*Problem details*
Beginning with the line containing "Where should I" and going on through the line containing "Jump to the OOTP Baseball 23 breadcrumb", the lines below are to be returned exactly, pictures excluded and nothing added.

*Records to use*

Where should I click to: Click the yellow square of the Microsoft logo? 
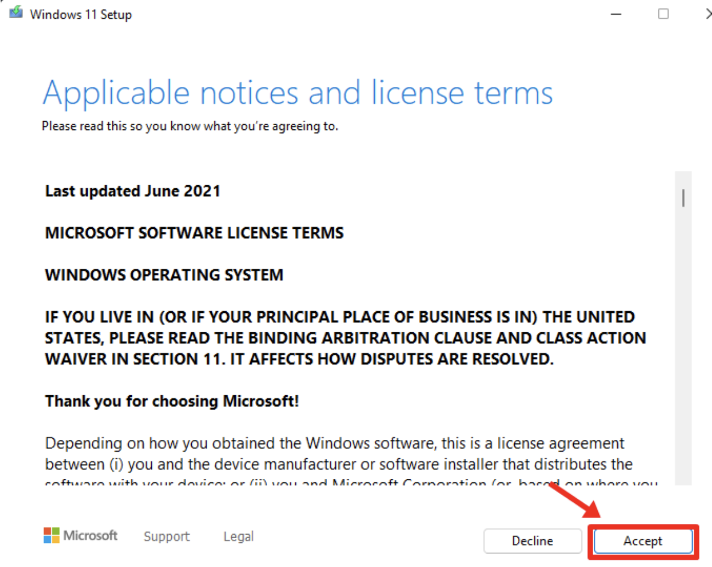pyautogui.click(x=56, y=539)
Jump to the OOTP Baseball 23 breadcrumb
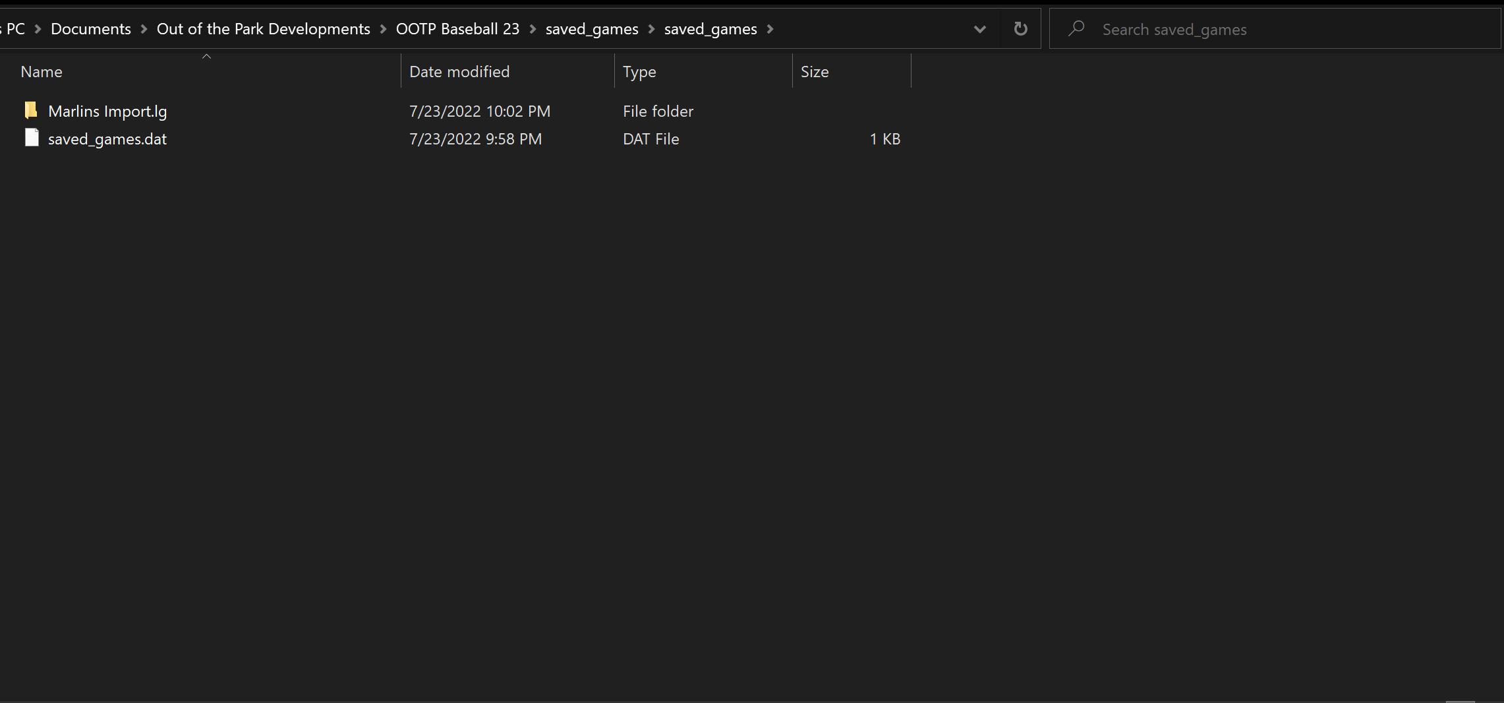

==

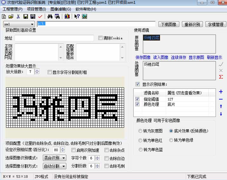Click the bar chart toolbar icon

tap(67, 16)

*Expected answer*
Where should I click to: Click the yellow square of the Microsoft logo? 
pyautogui.click(x=56, y=539)
Jump to the OOTP Baseball 23 breadcrumb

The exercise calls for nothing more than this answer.